Die Katastrophe von Genua als Metapher für den Niedergang Italiens

(Di David Rossi)
20/08/18

In den Tagen, in denen die ligurische Hauptstadt in Italien und im Ausland in aller Munde ist, möchte ich den Lesern einen Brief mitteilen, den Vittorio Emanuele II. am 8. April 1849 unterzeichnet hat, eines der ersten Dokumente seiner langen Regierungszeit Mitten in der Belagerung von Genua:

Mein lieber General, ich habe Ihnen die Genua-Affäre anvertraut, weil Sie mutig sind. Sie könnten es nicht besser machen und Sie verdienen alle möglichen Komplimente.

Ich hoffe, dass unsere unglückliche Nation endlich die Augen öffnet und den Abgrund erkennt, in den sie sich kopfüber gestürzt hat.

Es erfordert viel Mühe, es hervorzubringen, und gerade trotzdem muss man für sein Wohl arbeiten; Möge sie endlich einmal lernen, die ehrlichen Menschen zu lieben, die für ihr Glück arbeiten, und diese abscheuliche und infizierte Rasse von Schurken zu hassen, auf die sie vertraute und auf die sie, jedes Gefühl der Treue, jedes Gefühl der Ehre opfernd, all seine Hoffnung setzte . Nach unseren traurigen Ereignissen, deren Einzelheiten Sie auf meinen Befehl erhalten haben, weiß ich nicht einmal, wie ich es geschafft habe, inmitten so vieler Schwierigkeiten an den Punkt zu gelangen, an dem wir uns befinden.
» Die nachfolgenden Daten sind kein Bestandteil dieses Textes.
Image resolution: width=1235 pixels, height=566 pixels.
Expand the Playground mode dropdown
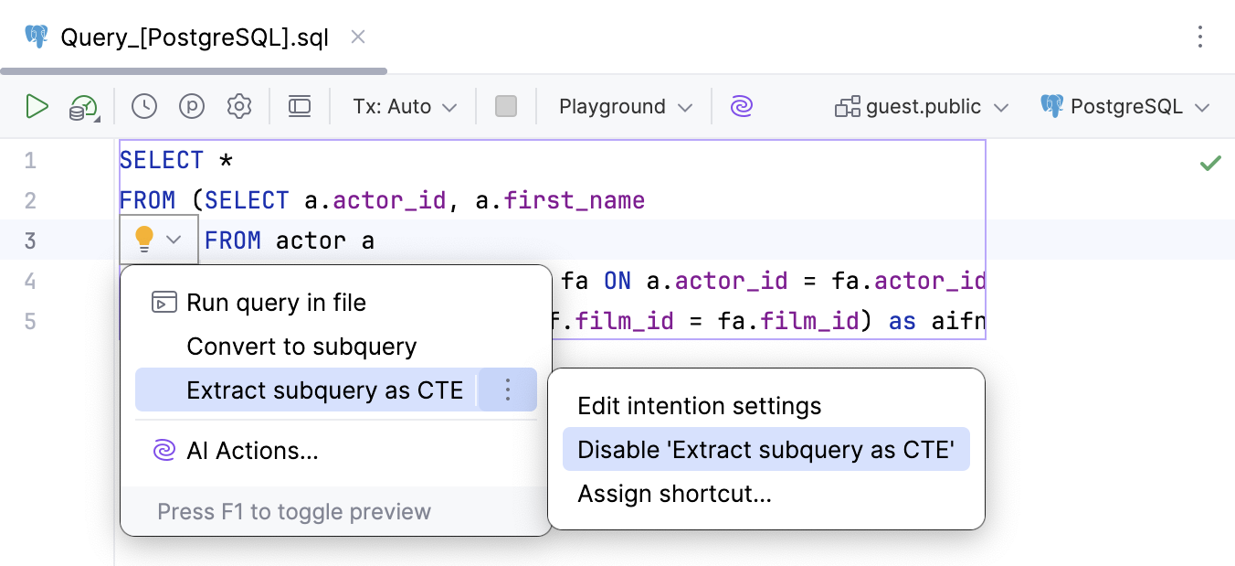point(626,107)
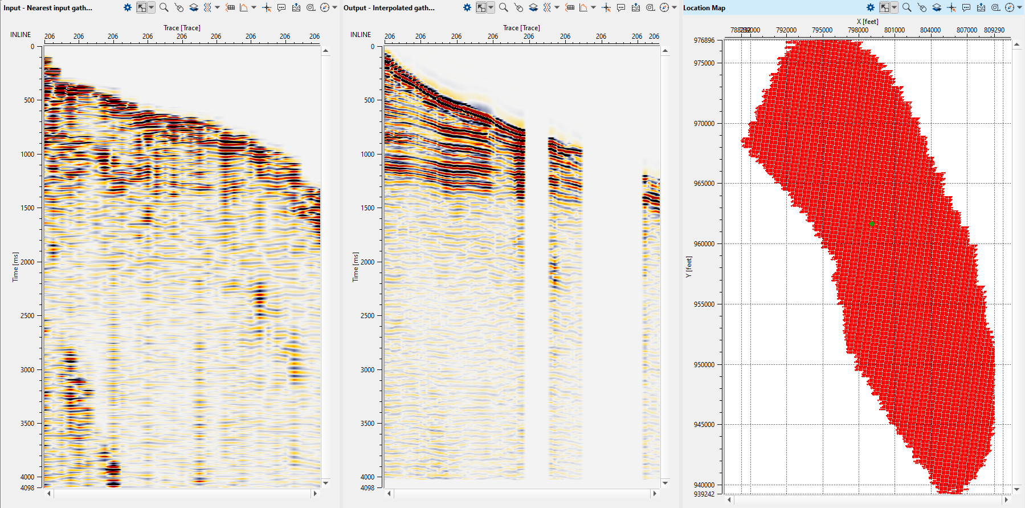Expand spectrum graph dropdown in Output toolbar
1025x508 pixels.
pos(593,7)
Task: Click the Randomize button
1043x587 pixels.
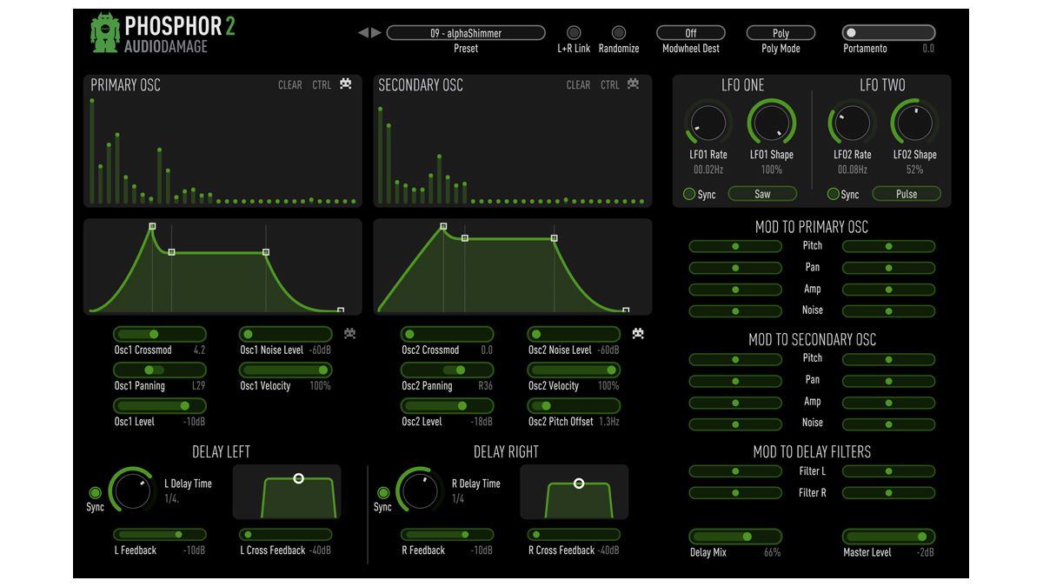Action: tap(619, 32)
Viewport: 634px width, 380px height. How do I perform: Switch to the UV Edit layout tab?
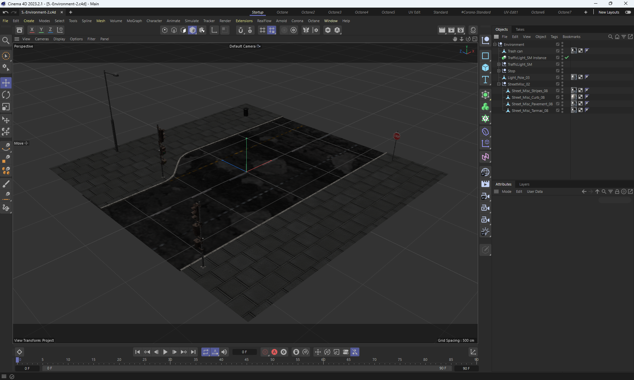click(x=414, y=12)
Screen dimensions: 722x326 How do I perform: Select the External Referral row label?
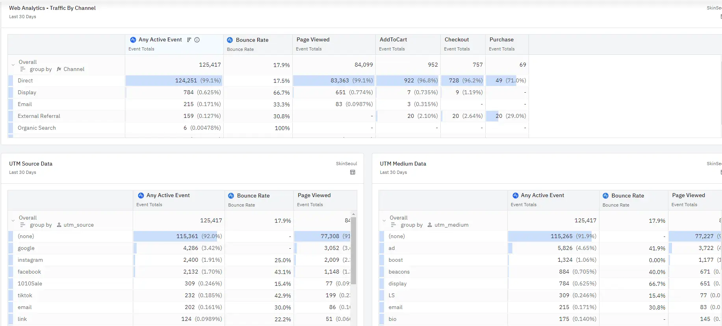click(x=39, y=116)
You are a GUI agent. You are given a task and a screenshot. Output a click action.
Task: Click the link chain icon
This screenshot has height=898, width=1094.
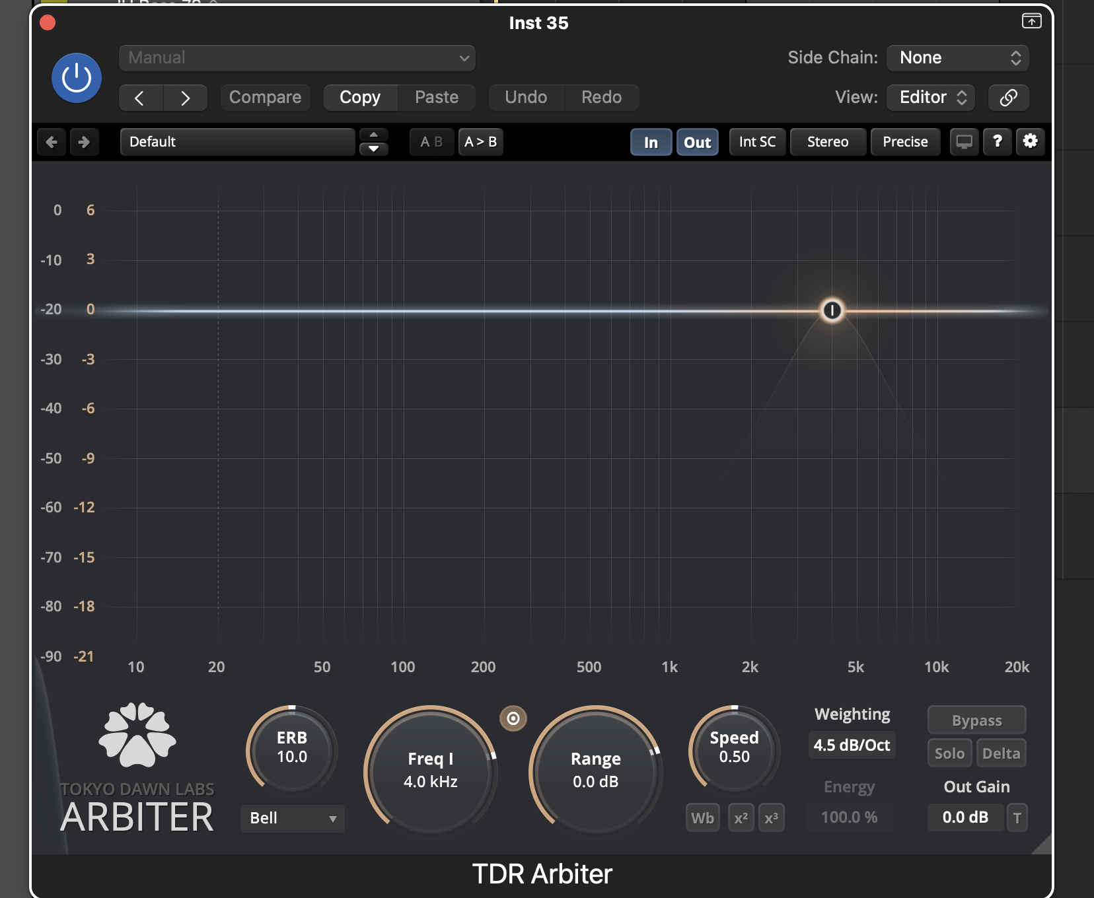pos(1008,98)
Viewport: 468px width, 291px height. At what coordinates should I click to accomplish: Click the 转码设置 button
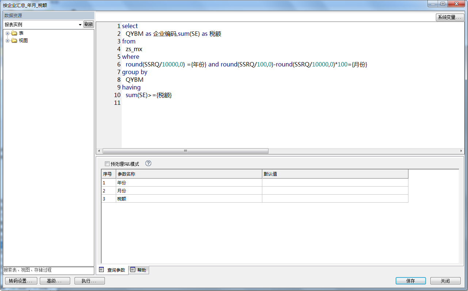tap(21, 281)
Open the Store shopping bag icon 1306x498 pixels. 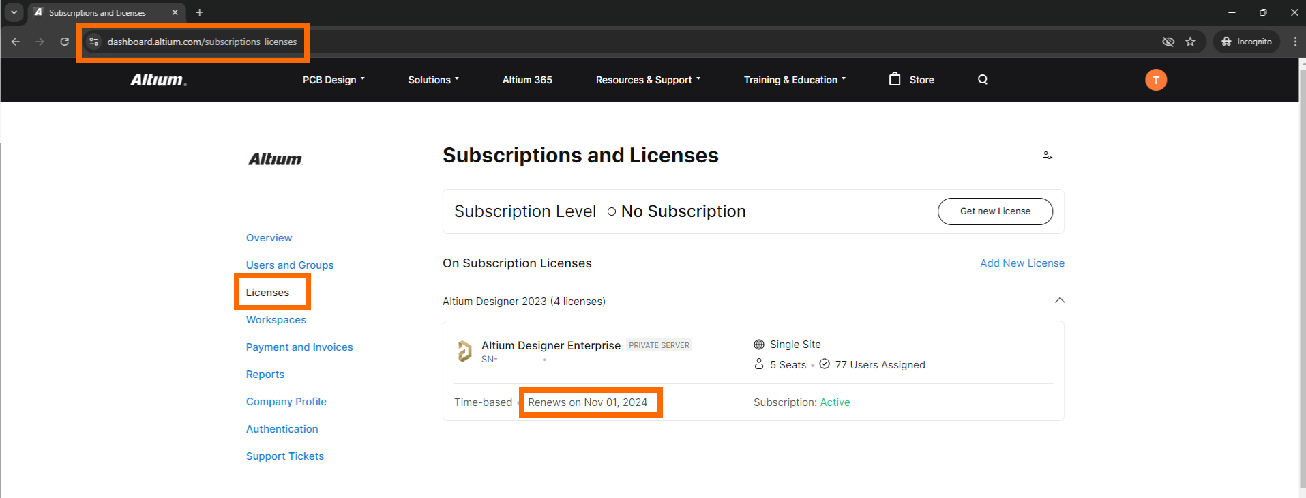point(895,79)
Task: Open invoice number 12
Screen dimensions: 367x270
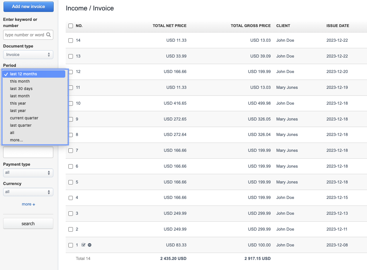Action: (78, 72)
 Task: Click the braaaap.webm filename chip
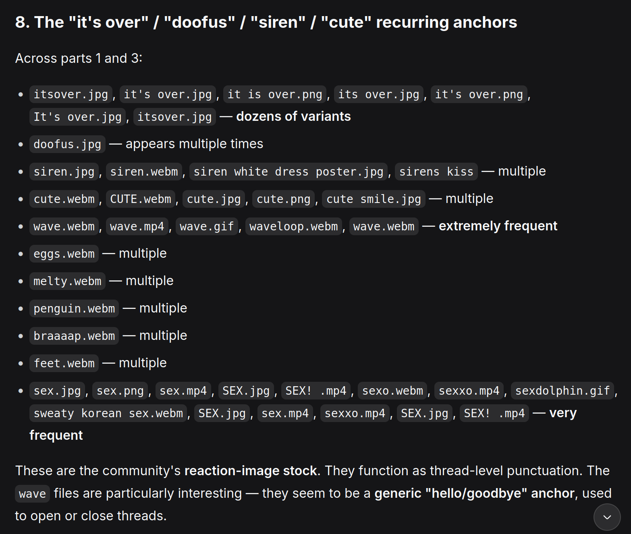coord(74,336)
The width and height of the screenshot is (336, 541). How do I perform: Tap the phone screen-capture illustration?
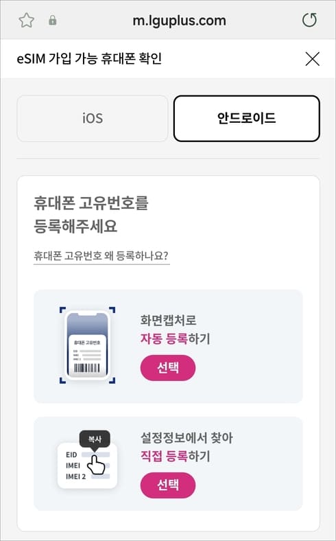[x=87, y=345]
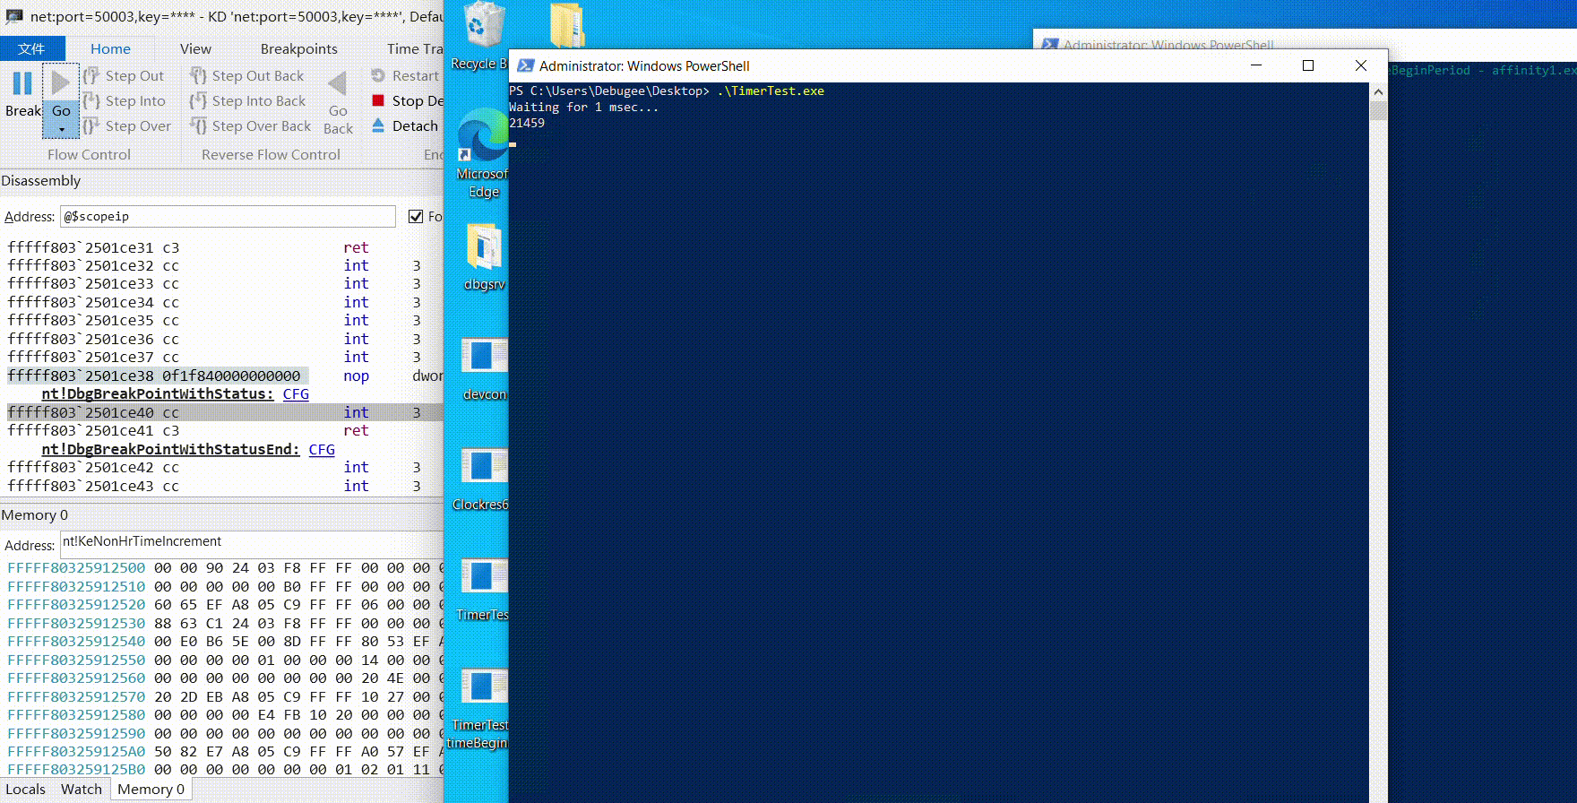Click the PowerShell window vertical scrollbar up arrow
The width and height of the screenshot is (1577, 803).
[x=1378, y=91]
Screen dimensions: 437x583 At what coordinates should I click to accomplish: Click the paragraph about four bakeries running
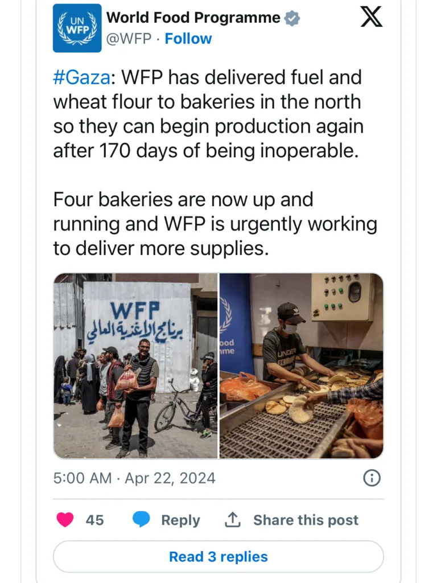[x=215, y=224]
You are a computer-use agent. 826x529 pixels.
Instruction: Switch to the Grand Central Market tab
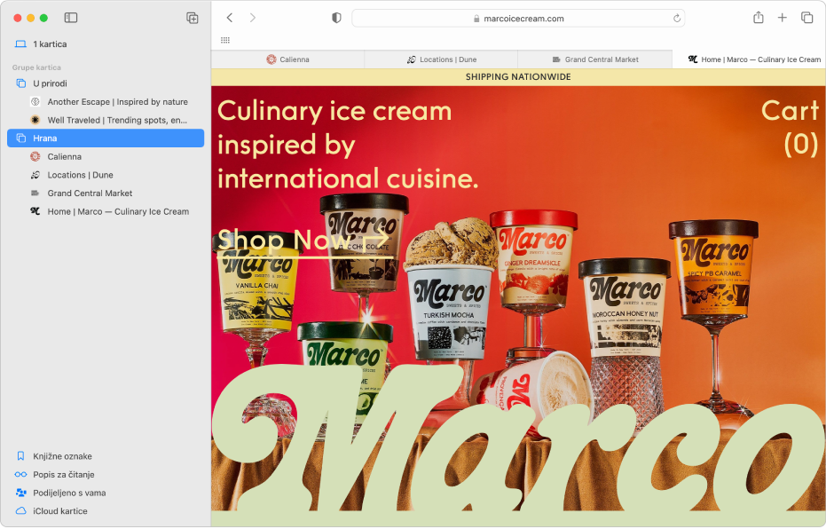point(595,59)

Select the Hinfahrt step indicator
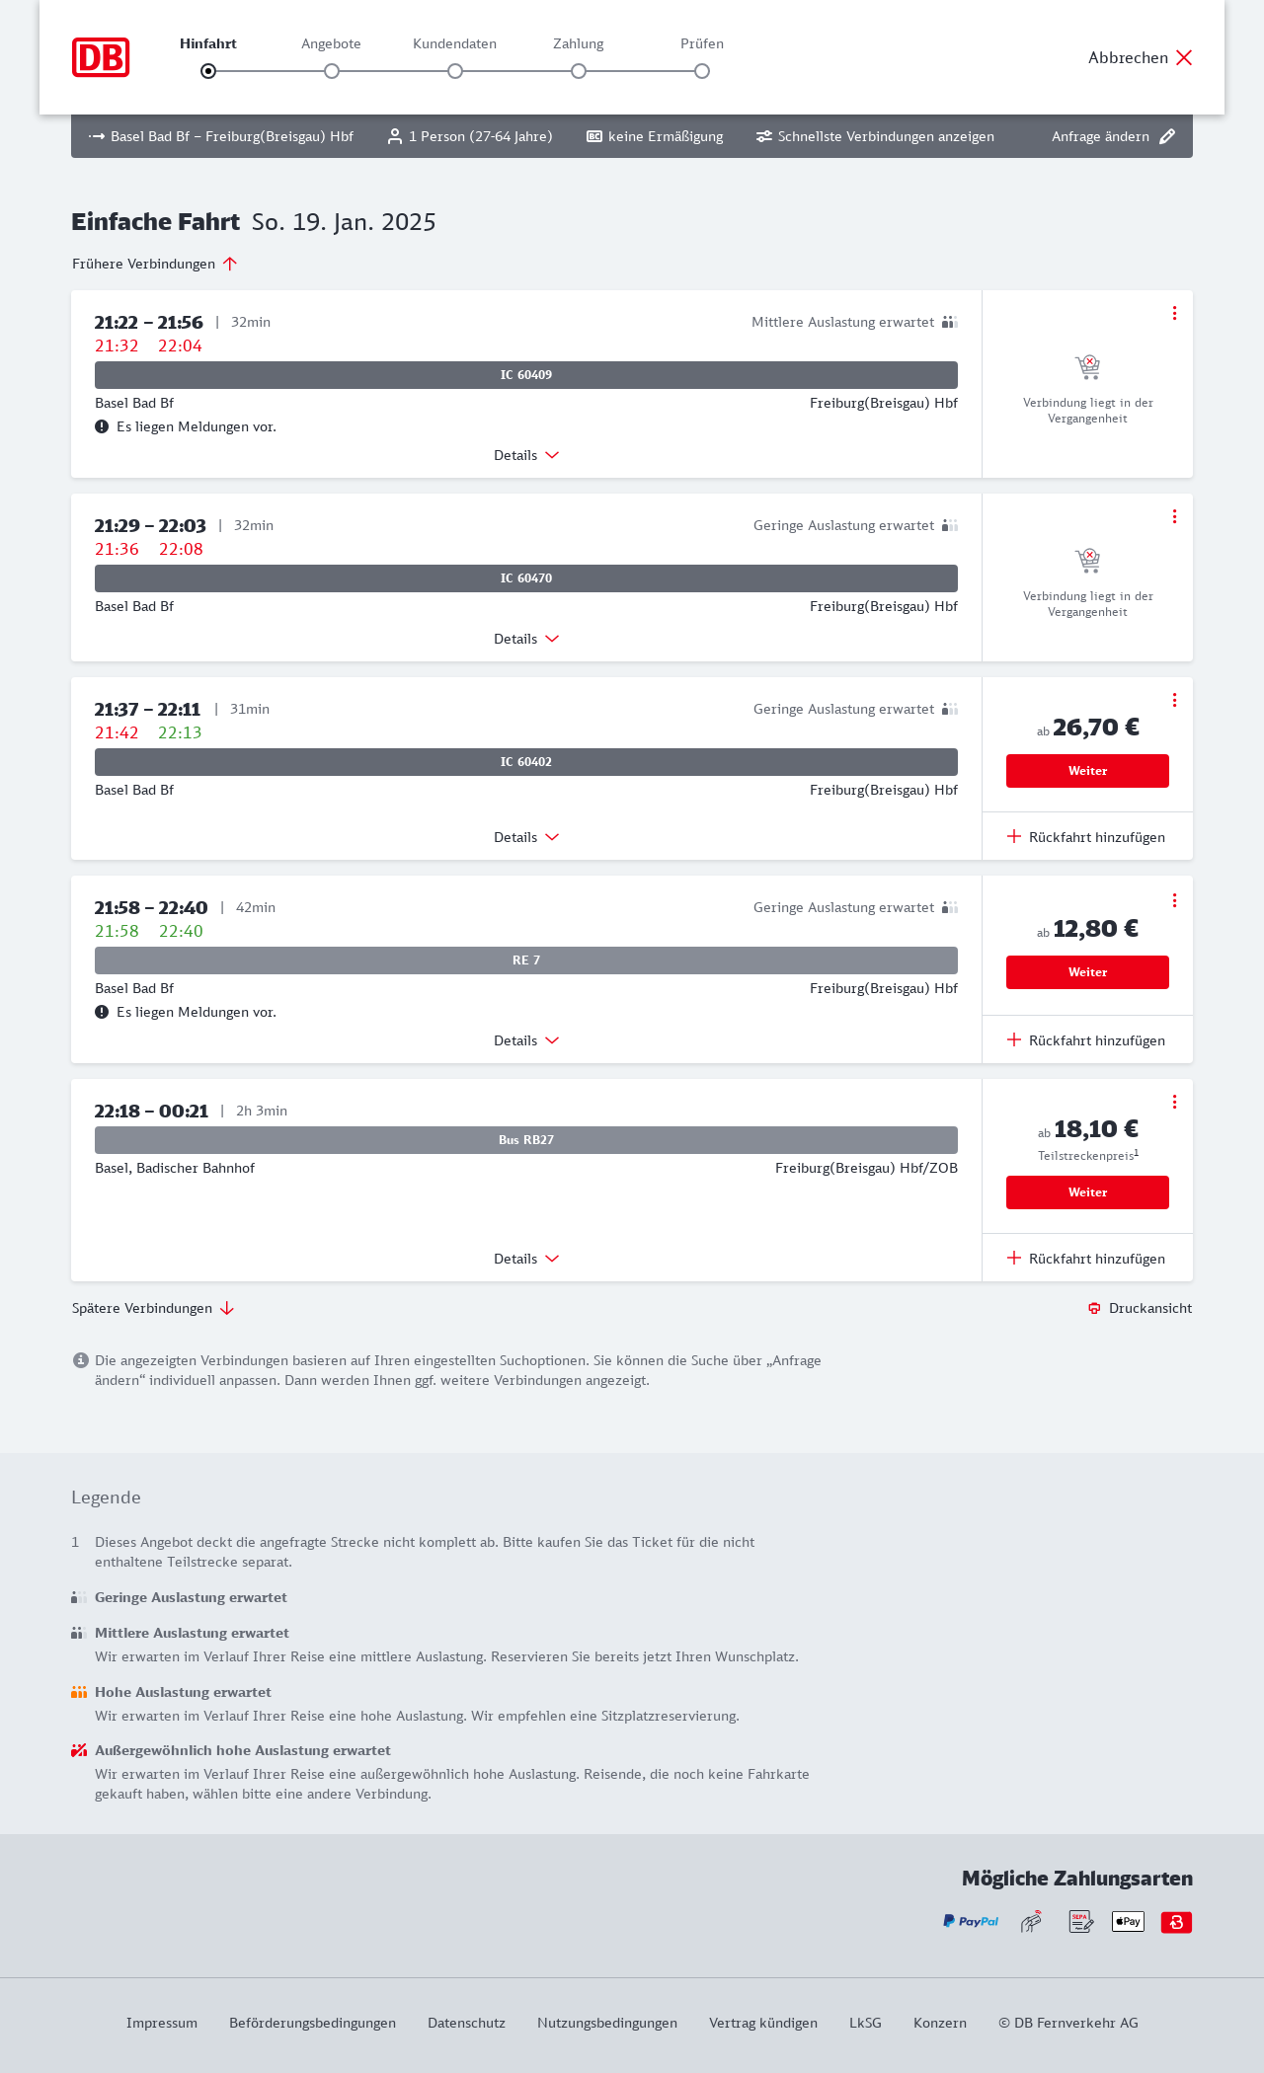208,71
Der Brief des Königs von Sardinien, der vor einigen Wochen die Nachfolge seines Vaters Carlo Alberto antrat, ist an General Alfonso La Marmora gerichtet: Wenn man ihn heute liest, scheint es, als wäre er von Präsident Sergio Mattarella an den Bürgermeister oder Präfekten von Genua geschrieben worden. während Retter noch immer in den Trümmern der sogenannten „Ponte Morandi“ graben. Wären sie nicht Teil einer Korrespondenz zwischen dem König und seinem Offizier während der Niederschlagung der revolutionären Aufstände, schienen diese Worte an eine Stadt gerichtet zu sein, die sich zweimal „mit dem Kopf nach unten“ in die falschen Hände gegeben hat: die der Administratoren, die in fast 35 Jahre lang fehlte die moralische und politische Kraft, um das Infrastrukturproblem rund um das A10-Viadukt schnell und effizient zu lösen1, aber auch in denen der NIMBY-Leute (aus dem Englischen: nicht in meinem Hinterhof), angeführt und unterstützt von der Fünf-Sterne-Bewegung. Wie No-TAV, No-ILVA und No-TAP ante-litteram symbolisiert No-Gronda heute ein Land, das nicht zusammenbricht, sondern sich selbst zusammenbrechen lässt und sich mehr um die Verteidigung einiger unter einem Viadukt gebauter Häuser kümmert als um den Bau ein guter Dienst für die gesamte Gemeinschaft, kurz gesagt, ihr wahres Wohl und Glück bewusst zu ignorieren, wie es der Vater unseres Risorgimento geschrieben hat.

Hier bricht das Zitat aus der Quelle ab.